WRITTEN TASK
Turn the lines of the items below into a numbered list with blank lines dropped. Start at the line that has "855) in the screenshot." and stop after the line that has "PLAYS is located at coordinates (328, 324).", leaving out every other line.

>> BEGIN INFORMATION PROVIDED

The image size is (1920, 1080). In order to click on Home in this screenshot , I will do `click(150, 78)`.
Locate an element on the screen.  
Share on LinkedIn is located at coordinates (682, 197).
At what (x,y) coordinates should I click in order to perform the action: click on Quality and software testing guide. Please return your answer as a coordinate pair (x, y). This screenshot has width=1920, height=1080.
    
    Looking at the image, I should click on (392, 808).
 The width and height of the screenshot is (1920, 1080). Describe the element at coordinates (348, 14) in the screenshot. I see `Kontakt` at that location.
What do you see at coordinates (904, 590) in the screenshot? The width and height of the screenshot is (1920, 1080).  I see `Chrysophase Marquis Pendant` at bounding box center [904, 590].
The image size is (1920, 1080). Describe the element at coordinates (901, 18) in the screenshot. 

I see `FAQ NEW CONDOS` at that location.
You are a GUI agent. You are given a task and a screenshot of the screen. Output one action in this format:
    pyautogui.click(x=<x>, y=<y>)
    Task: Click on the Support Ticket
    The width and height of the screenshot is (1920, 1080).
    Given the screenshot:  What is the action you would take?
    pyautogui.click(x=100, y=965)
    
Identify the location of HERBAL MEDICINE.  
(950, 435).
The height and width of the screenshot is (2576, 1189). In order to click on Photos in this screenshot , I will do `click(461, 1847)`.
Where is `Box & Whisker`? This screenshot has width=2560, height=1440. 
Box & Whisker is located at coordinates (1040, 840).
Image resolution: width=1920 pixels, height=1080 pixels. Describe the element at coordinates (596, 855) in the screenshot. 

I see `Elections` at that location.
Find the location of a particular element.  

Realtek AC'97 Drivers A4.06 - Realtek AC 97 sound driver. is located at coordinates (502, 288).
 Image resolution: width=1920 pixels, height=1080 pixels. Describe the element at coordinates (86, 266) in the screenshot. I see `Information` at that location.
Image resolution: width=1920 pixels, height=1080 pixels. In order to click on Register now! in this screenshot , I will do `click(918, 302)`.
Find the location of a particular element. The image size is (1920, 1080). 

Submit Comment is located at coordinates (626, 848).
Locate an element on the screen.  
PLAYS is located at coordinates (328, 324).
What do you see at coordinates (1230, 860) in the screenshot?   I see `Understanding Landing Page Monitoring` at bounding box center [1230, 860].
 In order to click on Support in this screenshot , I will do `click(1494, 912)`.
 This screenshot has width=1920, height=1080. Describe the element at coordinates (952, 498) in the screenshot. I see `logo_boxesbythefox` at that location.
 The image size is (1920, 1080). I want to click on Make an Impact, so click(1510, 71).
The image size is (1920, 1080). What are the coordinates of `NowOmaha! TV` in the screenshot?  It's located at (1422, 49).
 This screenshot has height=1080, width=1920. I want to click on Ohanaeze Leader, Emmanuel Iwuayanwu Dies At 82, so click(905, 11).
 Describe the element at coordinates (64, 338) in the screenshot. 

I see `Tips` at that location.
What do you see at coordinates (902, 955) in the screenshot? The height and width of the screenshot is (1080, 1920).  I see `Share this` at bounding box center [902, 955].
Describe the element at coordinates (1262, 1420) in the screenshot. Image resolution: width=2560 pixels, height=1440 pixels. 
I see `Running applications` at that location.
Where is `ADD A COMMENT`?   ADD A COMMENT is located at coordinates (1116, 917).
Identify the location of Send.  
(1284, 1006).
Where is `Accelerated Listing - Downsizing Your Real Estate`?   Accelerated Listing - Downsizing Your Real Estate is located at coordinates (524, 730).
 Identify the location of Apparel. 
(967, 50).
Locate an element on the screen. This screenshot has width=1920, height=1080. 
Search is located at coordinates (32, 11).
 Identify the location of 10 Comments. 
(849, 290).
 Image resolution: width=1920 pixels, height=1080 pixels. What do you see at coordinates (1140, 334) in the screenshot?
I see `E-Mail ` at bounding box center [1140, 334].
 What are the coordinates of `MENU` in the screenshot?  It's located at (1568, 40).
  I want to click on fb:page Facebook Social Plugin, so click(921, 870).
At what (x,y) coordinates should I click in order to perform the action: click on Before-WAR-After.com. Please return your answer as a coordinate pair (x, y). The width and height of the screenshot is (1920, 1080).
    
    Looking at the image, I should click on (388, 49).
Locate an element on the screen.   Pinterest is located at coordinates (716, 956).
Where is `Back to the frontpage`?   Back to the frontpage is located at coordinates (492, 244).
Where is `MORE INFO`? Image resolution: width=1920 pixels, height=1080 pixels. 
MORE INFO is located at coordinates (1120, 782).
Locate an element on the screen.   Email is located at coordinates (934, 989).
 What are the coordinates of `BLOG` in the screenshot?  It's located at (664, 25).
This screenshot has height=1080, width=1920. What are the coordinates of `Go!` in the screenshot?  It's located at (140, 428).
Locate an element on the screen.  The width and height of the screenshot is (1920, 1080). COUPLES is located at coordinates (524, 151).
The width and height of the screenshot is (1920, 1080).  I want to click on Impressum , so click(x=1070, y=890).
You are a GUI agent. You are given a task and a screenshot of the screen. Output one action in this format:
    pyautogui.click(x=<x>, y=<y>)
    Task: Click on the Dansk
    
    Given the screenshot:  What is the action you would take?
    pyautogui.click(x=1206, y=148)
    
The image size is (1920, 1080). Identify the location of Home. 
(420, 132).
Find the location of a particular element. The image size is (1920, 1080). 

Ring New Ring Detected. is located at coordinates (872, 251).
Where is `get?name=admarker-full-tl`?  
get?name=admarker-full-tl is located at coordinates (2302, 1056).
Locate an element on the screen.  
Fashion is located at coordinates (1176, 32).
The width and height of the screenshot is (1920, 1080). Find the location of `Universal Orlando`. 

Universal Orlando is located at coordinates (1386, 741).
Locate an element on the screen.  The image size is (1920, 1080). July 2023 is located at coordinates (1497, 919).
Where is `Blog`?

>> END INFORMATION PROVIDED

COMPLETE RESPONSE
1. Image resolution: width=1920 pixels, height=1080 pixels. Describe the element at coordinates (596, 855) in the screenshot. 
2. I see `Elections` at that location.
3. Find the location of a particular element.  
4. Realtek AC'97 Drivers A4.06 - Realtek AC 97 sound driver. is located at coordinates (502, 288).
5.  Image resolution: width=1920 pixels, height=1080 pixels. Describe the element at coordinates (86, 266) in the screenshot. I see `Information` at that location.
6. Image resolution: width=1920 pixels, height=1080 pixels. In order to click on Register now! in this screenshot , I will do `click(918, 302)`.
7. Find the location of a particular element. The image size is (1920, 1080). 
8. Submit Comment is located at coordinates (626, 848).
9. Locate an element on the screen.  
10. PLAYS is located at coordinates (328, 324).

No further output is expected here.